Radna Elżbieta Bredzdeń z PiS na ostatniej sesji Rady Miejskiej dopytywała burmistrza Tomasza Frischmanna, czy zgodnie z obietnicą podjął rozmowy z przedstawicielem likwidowanego oławskiego oddziału zakładu Greenbrier Poland w Oławie (dawny ZNTK ), który zatrudnia w Oławie ponad 300 osób. Zakład ma być zlikwidowany do końca tego roku.
- Zgodnie z zapowiedzią spotkałem się z dyrektorem oddziału oławskiego firmy - poinformował Tomasz Burmistrz.
Dodał, że dyrektor przedstawił mu cały schemat decyzyjny.
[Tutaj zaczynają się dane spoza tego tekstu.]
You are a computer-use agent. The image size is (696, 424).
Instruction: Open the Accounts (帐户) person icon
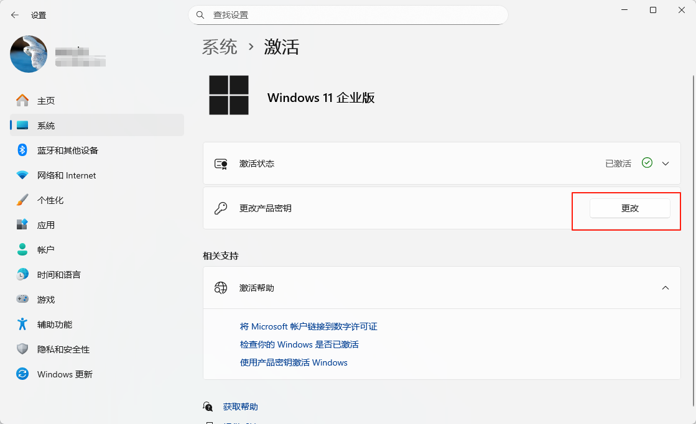(x=22, y=250)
Przedstawił też statystykę - ilu pracowników jest z Oławy, ile spoza i ilu będzie zaopiekowanych, czyli otrzyma nowe propozycje pracy z zakładzie w Świdnicy oraz to, ile osób ma tzw. naturalne odejścia, chodzi np. o emerytury.
- Po tym spotkaniu napisałem do premiera Kosiniaka-Kamysza oraz do szefa Polskiej Grupy Zbrojeniowej z prośbą, aby zainteresowali się sprawą - mówił Tomasz Frischmann. - Być może pojawi się nowy inwestor, być może nowe przedsiębiorstwo, zwłaszcza, że zakład jest w strefie ekonomicznej. To miejsce jest skomunikowane z koleją, mieszkańcy tego terenu są przyzwyczajeni do tego, że tam jest zakład produkcyjny i może on w przyszłości stanowić jakiś element produkcji zbrojeniowej w tym komponencie transportowym.
Burmistrz dodał wówczas, że jest to świeża sprawa i odpowiedzi jeszcze nie otrzymał. Decyzja o likwidacji zakładu jest jednak jednoznaczna. Produkcja ma być wygaszona do końca tego roku.